Лошадь звонко ломала корку старых следов, отдуваясь и прядая ушами, ступила с берега, шарахнулась, увязив копыта, и сани, ковырнув носом, с мягким хрустом пошли по молодому насту.
Отец Пётр отвернул снаветра шубу, поправил, двигая подбородком, воротник.
— Всё не могу понять, — сказал он, облизывая ледяные сосульки с бороды, — понять не могу, отчего ты, Иван Семёныч, не покорился? Он твоё начальство, а сам знаешь, всякая власть… А?.. В самом деле?..
Седок в рыжем пальто, утонувший в глубоком задке саней, смущённо заёрзал, высунул из воротника покрасневший нос и вытер его грязным комочком.
— Как вы рассуждаете, отец Пётр? Покориться?.. Разве я каждый день не покоряюсь?.. С весны, кроме жалованья, копейки не видел… Оспопрививанием только и жил. Чухны не боятся, а наши, сами изволите знать, смерть не любят прививки. Глядишь — двугривенный. Только ребёнка не трогай. Нынче узнал: такой, сякой, этакой!.. Под суд! За двугривенный?..
— Сам виноват, не попадайся. Закон-то что говорит?..
— Закон? Помилуйте!.. Где такой закон, чтобы человеку с образованием на тридцать целковых жить, обуваться, одеваться? Мука — рупь семь гривен… Сестра у меня в прогимназии. Сам себя держать должен чисто… Я ребёнку привью, за ним в инкубации уход нужен, а в избе неделю не топлёно… Застудят, ему же хуже…

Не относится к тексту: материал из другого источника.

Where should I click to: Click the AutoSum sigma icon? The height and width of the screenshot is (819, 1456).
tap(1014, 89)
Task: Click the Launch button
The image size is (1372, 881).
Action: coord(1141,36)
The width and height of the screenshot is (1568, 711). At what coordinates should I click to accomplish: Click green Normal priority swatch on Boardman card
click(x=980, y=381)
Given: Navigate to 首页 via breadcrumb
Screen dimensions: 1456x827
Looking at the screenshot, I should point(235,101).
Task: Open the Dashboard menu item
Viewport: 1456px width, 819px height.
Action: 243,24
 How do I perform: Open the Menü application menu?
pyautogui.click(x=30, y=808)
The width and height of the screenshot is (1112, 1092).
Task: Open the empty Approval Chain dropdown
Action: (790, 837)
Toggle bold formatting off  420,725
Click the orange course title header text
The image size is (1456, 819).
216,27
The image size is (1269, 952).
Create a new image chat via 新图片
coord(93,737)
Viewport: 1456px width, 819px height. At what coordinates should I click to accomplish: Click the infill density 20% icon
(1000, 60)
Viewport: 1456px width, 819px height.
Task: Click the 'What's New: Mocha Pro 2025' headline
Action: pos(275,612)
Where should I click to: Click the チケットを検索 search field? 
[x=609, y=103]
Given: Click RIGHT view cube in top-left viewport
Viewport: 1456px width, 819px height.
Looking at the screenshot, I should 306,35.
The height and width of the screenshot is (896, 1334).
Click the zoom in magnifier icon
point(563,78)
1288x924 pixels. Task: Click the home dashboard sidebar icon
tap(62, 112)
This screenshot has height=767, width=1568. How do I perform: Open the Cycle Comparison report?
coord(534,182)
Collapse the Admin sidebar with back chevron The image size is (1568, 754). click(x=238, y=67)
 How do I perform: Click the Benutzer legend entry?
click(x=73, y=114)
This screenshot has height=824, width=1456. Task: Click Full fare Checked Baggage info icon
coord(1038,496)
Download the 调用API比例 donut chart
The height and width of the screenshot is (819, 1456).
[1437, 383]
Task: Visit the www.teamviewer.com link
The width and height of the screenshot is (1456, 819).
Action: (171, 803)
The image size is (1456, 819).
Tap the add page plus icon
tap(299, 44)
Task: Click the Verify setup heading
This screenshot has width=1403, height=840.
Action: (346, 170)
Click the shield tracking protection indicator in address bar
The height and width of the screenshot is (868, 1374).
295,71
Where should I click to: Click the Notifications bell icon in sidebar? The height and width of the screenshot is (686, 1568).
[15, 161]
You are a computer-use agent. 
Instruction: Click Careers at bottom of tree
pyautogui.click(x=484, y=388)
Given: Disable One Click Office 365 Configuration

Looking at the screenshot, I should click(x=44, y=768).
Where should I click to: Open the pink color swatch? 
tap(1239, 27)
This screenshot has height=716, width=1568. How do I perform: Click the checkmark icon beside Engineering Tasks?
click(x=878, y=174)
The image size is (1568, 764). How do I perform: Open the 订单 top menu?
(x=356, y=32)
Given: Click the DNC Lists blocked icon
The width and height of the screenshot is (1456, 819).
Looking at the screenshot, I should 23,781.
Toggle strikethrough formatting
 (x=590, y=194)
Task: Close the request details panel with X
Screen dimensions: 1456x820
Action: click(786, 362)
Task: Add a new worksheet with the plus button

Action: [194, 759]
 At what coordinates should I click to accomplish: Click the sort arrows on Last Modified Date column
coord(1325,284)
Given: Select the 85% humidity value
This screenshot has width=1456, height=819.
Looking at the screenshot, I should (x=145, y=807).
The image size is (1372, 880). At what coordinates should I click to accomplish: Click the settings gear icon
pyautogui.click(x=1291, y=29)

Отец Пётр покосился на спутника и насмешливо фыркнул сквозь усы.
— Знаю, брат, за какую они тебя инкубацию… знаю! Поешь жалобно!
— Слабость моя ни при чём. При такой жизни от слабости не удержишься… А просто, как я теперича из ротных фельдшеров, сунуться некуда, вот он свой характер и хочет показать!..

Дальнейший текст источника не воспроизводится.